Exercise aim: Using the data below, output the first line and every line after it up to and including the line containing "TODOS LOS VIBRADORES (73, 1692)", exactly as written and with nothing added.

Records to use:
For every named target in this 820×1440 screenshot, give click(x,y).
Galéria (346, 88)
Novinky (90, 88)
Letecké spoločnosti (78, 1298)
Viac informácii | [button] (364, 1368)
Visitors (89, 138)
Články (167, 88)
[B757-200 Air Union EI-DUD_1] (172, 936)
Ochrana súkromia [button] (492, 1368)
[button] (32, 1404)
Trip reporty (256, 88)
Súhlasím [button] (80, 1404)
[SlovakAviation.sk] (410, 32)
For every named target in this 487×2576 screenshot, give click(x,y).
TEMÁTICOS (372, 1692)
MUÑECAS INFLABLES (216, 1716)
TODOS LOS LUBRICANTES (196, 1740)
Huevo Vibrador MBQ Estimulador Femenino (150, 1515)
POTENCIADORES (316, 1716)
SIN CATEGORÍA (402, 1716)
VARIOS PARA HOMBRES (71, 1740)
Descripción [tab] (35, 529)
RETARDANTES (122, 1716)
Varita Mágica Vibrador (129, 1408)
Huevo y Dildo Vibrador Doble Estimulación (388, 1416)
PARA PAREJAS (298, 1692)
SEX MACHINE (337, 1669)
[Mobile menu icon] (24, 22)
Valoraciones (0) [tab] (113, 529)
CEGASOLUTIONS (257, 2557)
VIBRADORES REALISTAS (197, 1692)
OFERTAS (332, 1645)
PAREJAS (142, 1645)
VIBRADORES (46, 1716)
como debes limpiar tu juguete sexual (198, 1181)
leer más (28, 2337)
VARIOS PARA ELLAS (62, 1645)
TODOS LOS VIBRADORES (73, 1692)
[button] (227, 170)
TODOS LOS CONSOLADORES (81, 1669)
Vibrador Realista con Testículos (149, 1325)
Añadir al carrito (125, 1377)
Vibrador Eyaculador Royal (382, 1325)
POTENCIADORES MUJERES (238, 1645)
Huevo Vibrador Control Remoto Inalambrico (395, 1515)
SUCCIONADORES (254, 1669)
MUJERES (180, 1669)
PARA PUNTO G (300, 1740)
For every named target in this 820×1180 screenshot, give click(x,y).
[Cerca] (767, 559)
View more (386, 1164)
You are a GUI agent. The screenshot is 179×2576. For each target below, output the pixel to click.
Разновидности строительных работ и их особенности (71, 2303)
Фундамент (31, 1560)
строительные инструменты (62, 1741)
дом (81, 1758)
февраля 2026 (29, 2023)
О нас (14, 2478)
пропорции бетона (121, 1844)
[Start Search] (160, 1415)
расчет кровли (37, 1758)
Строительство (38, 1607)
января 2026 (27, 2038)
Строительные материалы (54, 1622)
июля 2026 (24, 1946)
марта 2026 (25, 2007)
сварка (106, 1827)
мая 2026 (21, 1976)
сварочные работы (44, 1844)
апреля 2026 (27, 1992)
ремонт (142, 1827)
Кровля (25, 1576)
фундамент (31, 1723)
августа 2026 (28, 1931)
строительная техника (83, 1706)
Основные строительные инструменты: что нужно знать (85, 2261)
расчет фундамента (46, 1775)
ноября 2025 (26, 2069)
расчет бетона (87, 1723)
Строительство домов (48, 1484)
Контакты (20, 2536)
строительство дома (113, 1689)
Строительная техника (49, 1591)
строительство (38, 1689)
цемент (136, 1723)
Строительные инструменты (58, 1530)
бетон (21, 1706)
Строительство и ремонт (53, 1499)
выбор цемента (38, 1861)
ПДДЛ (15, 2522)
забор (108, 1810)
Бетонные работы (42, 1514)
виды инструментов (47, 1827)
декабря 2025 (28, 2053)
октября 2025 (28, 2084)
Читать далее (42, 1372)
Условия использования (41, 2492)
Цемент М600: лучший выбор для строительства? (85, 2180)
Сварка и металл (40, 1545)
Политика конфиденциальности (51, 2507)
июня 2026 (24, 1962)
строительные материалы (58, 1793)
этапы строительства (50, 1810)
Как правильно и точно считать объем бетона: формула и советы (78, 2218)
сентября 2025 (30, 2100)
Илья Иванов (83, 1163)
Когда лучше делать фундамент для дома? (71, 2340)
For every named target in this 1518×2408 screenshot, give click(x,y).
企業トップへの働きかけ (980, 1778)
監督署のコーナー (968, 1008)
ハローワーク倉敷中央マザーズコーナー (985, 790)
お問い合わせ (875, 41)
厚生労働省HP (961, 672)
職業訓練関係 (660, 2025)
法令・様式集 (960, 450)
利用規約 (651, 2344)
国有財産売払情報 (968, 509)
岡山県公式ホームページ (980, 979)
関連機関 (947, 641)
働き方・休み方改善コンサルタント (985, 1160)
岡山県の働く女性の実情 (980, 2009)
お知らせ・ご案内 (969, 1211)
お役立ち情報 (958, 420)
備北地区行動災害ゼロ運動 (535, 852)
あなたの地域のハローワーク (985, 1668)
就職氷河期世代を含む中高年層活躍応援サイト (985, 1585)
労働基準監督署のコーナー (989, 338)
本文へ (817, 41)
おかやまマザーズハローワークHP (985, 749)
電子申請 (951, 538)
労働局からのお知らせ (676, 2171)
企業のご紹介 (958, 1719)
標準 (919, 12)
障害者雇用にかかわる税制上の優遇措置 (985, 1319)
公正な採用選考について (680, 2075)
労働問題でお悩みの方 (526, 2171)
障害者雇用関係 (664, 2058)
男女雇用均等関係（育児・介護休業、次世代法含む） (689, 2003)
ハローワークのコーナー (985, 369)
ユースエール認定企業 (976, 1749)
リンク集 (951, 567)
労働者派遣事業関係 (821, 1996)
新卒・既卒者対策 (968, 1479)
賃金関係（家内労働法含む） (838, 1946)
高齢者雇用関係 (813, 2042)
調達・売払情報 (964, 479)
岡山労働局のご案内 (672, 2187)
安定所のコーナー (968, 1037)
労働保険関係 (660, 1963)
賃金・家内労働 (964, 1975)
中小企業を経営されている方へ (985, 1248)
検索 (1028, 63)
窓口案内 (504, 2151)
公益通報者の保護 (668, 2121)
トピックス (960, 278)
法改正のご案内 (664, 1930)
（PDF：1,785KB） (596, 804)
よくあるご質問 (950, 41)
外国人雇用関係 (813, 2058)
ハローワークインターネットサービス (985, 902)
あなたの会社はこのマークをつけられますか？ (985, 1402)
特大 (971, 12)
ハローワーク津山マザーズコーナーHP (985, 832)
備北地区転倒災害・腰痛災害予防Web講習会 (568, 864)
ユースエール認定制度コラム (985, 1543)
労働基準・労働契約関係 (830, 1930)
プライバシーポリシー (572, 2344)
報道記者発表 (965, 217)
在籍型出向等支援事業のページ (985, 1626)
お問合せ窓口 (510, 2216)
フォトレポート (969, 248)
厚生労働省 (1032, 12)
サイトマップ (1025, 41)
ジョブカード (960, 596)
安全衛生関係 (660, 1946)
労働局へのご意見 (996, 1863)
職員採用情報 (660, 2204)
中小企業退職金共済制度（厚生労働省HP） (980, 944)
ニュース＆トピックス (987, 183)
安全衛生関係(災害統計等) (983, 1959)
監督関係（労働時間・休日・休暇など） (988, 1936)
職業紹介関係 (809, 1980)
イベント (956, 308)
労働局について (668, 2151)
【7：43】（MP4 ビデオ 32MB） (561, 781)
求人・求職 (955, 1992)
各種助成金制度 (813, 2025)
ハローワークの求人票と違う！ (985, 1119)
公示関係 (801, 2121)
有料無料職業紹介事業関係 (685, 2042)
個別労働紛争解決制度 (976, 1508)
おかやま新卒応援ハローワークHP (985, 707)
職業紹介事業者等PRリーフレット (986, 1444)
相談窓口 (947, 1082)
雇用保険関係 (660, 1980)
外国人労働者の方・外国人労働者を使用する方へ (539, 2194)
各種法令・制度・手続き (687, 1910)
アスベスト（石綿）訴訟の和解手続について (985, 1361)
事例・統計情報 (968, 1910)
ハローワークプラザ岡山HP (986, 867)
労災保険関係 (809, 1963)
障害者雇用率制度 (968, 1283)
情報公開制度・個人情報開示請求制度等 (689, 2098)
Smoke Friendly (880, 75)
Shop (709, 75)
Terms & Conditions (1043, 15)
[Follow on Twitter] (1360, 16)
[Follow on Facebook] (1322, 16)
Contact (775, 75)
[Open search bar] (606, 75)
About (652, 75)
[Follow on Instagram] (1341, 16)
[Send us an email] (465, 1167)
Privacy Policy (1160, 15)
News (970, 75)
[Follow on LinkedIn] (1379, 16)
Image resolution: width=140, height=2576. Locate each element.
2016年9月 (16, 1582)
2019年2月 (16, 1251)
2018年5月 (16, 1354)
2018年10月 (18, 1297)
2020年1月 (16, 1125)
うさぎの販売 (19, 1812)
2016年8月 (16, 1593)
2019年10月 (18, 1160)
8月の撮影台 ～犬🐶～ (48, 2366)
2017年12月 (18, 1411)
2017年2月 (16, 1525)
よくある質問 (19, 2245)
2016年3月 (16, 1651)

Result of this exercise:
For every named target in this 820×1440 screenshot, give click(x,y).
Galéria (346, 88)
Novinky (90, 88)
Letecké spoločnosti (78, 1298)
Viac informácii | [button] (364, 1368)
Visitors (89, 138)
Články (167, 88)
[B757-200 Air Union EI-DUD_1] (172, 936)
Ochrana súkromia [button] (492, 1368)
[button] (32, 1404)
Trip reporty (256, 88)
Súhlasím [button] (80, 1404)
[SlovakAviation.sk] (410, 32)
For every named target in this 487×2576 screenshot, give click(x,y).
TEMÁTICOS (372, 1692)
MUÑECAS INFLABLES (216, 1716)
TODOS LOS LUBRICANTES (196, 1740)
Huevo Vibrador MBQ Estimulador Femenino (150, 1515)
POTENCIADORES (316, 1716)
SIN CATEGORÍA (402, 1716)
VARIOS PARA HOMBRES (71, 1740)
Descripción [tab] (35, 529)
RETARDANTES (122, 1716)
Varita Mágica Vibrador (129, 1408)
Huevo y Dildo Vibrador Doble Estimulación (388, 1416)
PARA PAREJAS (298, 1692)
SEX MACHINE (337, 1669)
[Mobile menu icon] (24, 22)
Valoraciones (0) [tab] (113, 529)
CEGASOLUTIONS (257, 2557)
VIBRADORES REALISTAS (197, 1692)
OFERTAS (332, 1645)
PAREJAS (142, 1645)
VIBRADORES (46, 1716)
como debes limpiar tu juguete sexual (198, 1181)
leer más (28, 2337)
VARIOS PARA ELLAS (62, 1645)
TODOS LOS VIBRADORES (73, 1692)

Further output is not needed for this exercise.